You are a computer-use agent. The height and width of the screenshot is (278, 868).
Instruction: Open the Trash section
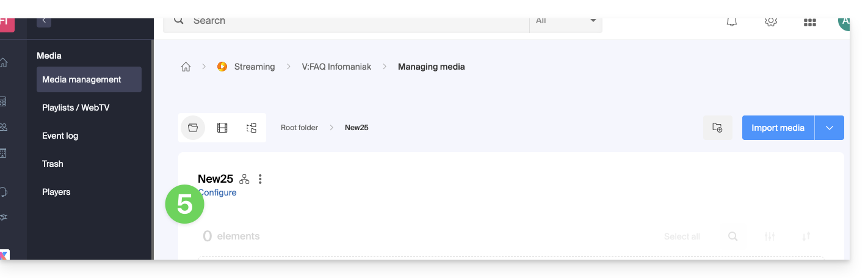click(52, 164)
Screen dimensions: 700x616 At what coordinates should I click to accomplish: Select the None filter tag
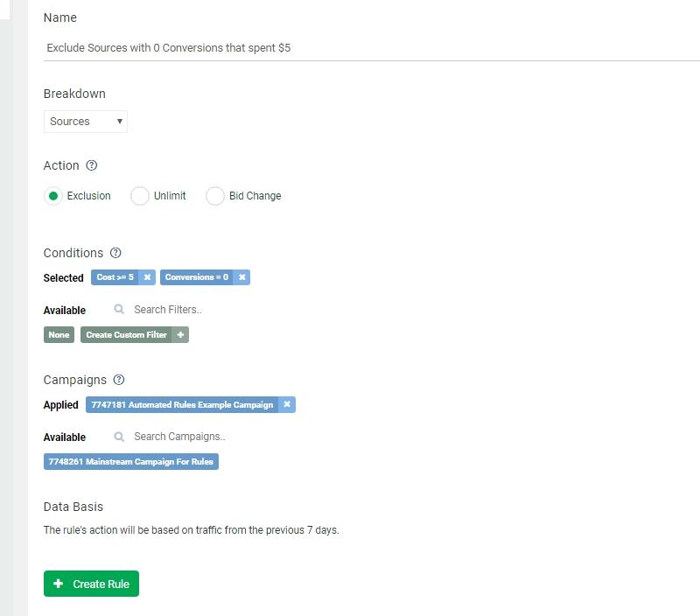59,334
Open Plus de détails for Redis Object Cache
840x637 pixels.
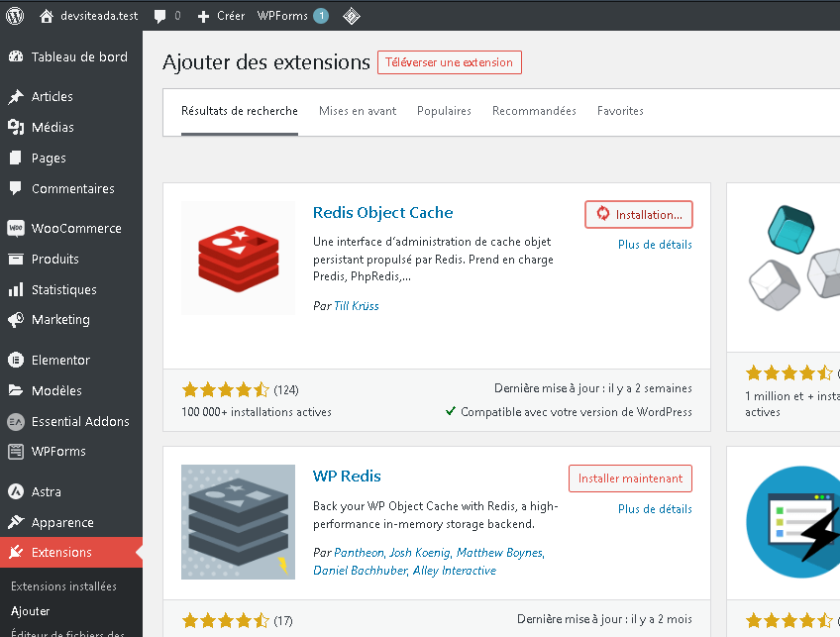pyautogui.click(x=655, y=244)
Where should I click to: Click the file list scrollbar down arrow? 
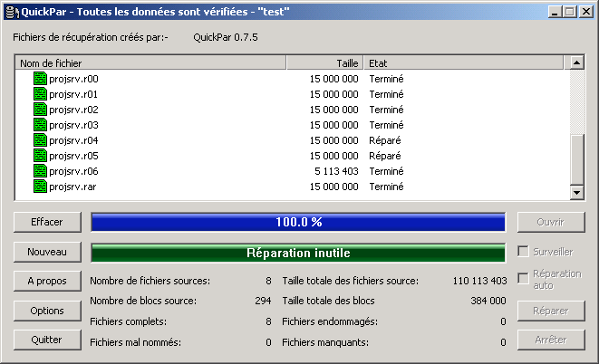click(x=575, y=192)
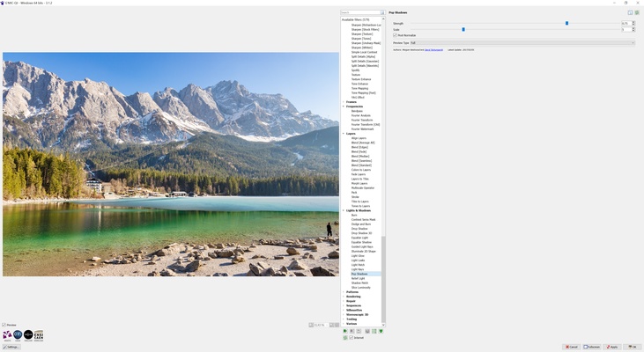Click the add fave icon below filter list

(345, 331)
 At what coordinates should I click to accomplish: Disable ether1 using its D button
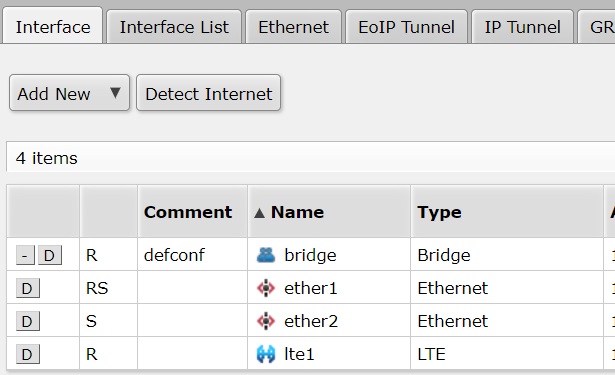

--- Work instructions ---
In the copy, include every record exactly and no pictures at all.

--- Exercise result ---
You are a computer-use agent. The height and width of the screenshot is (278, 868).
Instruction: Open the Trash section
click(52, 164)
Screen dimensions: 700x616 At what coordinates should I click to accomplish: Select the None filter tag
59,334
Open Plus de détails for Redis Object Cache
840x637 pixels.
pyautogui.click(x=655, y=244)
Where should I click to: Click the file list scrollbar down arrow? 
click(x=575, y=192)
Click the add fave icon below filter list

(345, 331)
 At what coordinates should I click to accomplish: Disable ether1 using its D button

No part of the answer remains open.